▸ **Work instructions**
Nothing outside the stretch is wanted. Repeat exactly the lines of the listing below from the one that contains "Screen dimensions: 1024x895" through the one that contains "Given: Start a Huddle with headphones icon", both ends included.

▸ **Records for this task**
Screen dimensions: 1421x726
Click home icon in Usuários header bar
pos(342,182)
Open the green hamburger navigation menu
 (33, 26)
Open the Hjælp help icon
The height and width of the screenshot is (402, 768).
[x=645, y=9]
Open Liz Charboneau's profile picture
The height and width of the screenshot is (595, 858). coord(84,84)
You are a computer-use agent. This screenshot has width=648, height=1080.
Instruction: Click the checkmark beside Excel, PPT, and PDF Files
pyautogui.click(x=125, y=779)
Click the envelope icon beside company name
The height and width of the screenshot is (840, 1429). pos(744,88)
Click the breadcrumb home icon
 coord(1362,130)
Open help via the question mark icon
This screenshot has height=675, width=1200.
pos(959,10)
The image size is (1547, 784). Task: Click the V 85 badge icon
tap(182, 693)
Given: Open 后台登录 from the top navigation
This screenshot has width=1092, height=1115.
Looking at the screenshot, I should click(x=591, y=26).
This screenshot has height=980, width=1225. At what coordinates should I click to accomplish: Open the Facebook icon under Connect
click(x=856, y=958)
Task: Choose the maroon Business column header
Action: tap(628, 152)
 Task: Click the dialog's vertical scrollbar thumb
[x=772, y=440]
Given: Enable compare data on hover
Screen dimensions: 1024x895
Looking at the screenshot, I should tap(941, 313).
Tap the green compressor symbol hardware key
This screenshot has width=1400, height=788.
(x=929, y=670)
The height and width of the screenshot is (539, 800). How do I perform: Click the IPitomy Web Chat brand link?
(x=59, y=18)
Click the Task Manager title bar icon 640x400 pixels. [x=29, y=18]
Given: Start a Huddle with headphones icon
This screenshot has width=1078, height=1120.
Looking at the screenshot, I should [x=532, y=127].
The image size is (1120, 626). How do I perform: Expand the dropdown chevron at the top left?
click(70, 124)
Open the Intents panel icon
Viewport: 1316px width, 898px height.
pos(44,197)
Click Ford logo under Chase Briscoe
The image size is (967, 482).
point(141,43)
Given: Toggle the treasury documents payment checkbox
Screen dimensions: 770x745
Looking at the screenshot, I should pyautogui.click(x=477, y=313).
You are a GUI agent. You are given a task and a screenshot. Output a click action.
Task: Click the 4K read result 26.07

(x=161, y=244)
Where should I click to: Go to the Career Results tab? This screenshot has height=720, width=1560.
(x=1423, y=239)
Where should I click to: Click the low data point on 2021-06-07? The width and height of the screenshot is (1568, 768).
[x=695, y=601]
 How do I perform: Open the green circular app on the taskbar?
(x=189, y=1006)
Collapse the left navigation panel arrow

▸ **Response area**
Screen dimensions: 1024x895
Looking at the screenshot, I should tap(941, 313).
Tap the green compressor symbol hardware key
This screenshot has width=1400, height=788.
(x=929, y=670)
The height and width of the screenshot is (539, 800). How do I perform: Click the IPitomy Web Chat brand link?
(x=59, y=18)
Click the Task Manager title bar icon 640x400 pixels. [x=29, y=18]
Given: Start a Huddle with headphones icon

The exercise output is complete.